*** Opening of Excerpt ***

Just when you thought that Dubai had brokered way too many deals to import stateside amusement park concepts into the United Arab Emirates, along comes Six Flags Dubailand.

Dubai Holding's Tatweer is forming a strategic alliance with Six Flags (NYSE: SIX) to bring the chain's signature brand of scream-machine thrills to the Arab world, with the first park set to break ground in Dubai next year.

The Dubailand project is starting to turn into a haven for theme-park lovers. Universal Studios and DreamWorks Animation (NYSE: DWA) have already inked deals for licensed parks in the Dubailand complex that will include theme parks, eco-tourism projects, shopping malls, restaurants, and residential units. Even Marvel (NYSE: MVL) has a licensed superhero park going up in Dubai.

Just last week, Anheuser-Busch (NYSE: BUD) announced that it had licensed its four theme-park concepts -- Sea World, Busch Gardens, Discovery Cove, and the recently christened Aquatica waterpark -- as a stand-alone concept called Worlds of Discovery Dubai.

Six reasons to wave six flags
The Dubailand project promises to be breathtaking. It's not just the American properties that are getting an Arabian spin. The venture features things like an indoor snow dome and an enclosed park that features life-sized replicas of the seven wonders of the world.

Six Flags will have company in targeting the tourism bucks, but there are several reasons to get excited about this park.

*** Close of Excerpt ***
*** Opening of Data block ***

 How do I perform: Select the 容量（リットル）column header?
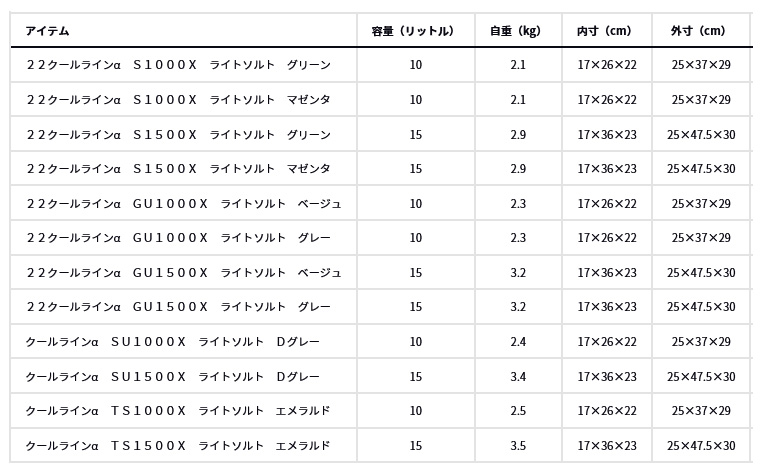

*** Close of Data block ***

◆ What you need to do
1. According to the Six Flags Dubailand article, which four Anheuser-Busch theme-park concepts make up Worlds of Discovery Dubai?
2. Retype the passage of the Six Flags Dubailand article starting at "Just when you" and ending at "Six Flags Dubailand.".
3. Write the next part of the Six Flags Dubailand article, picking up after its final sentence.

◆ Activity answers
1. Sea World, Busch Gardens, Discovery Cove, and the Aquatica waterpark.

2.
Just when you thought that Dubai had brokered way too many deals to import stateside amusement park concepts into the United Arab Emirates, along comes Six Flags Dubailand.

3.
Many of the parks will parallel their sister parks closer to home, but Six Flags Dubailand may prove to be even more ambitious. A debt-laden Six Flags won't have to appease its creditors in mapping out the Dubai project. It will simply collect royalties after it conceptualizes and oversees the attraction, leaving Tatweer to bankroll the actual construction. In other words, this will be the gray matter canvas that CEO Mark Shapiro and his associates always wanted. They're dreaming on someone else's dollar, so it won't be a matter of simply slapping a Tony Hawk theme on a spinning mouse coaster.

The strategic alliance with Tatweer will also seek to expand the concept beyond Dubai, including branded restaurants, hotels, and retail outlets. In short, the park in Dubai may be what the rest of the Six Flags chain aspires to become. It's more than just found money. It's an incubator that pays for itself.

If you build it, they will sum
With $2 billion in debt, Six Flags rarely gets the chance to dream out loud. Rivals like Disney (NYSE: DIS) and Cedar Fair (NYSE: FUN) have spent the past few years opening or acquiring new parks, tacking on adjacent hotels when possible. But Six Flags has sold its smaller parks and mostly come up short on the hospitality tie-in.

Six Flags opened Great Escape Lodge, complete with an indoor waterpark for resort guests two years ago, next to its amusement park in upstate New York. It could have been the start of something special. Lord knows that the company's popular Great Adventure is dying for an adjacent resort given the lack of nearby hotels. Magic Mountain in California is surrounded by hotels, but none of them company-owned.

However, Great Escape Lodge proved to be the old regime's last hurrah. It was one of the few things that the old brass at Six Flags did right before Shapiro and Dan Snyder succeeded in shooing them out the door. The lodge pointed the company in the upscale family-friendly direction that Shapiro is championing, but it remains a stand-alone venture.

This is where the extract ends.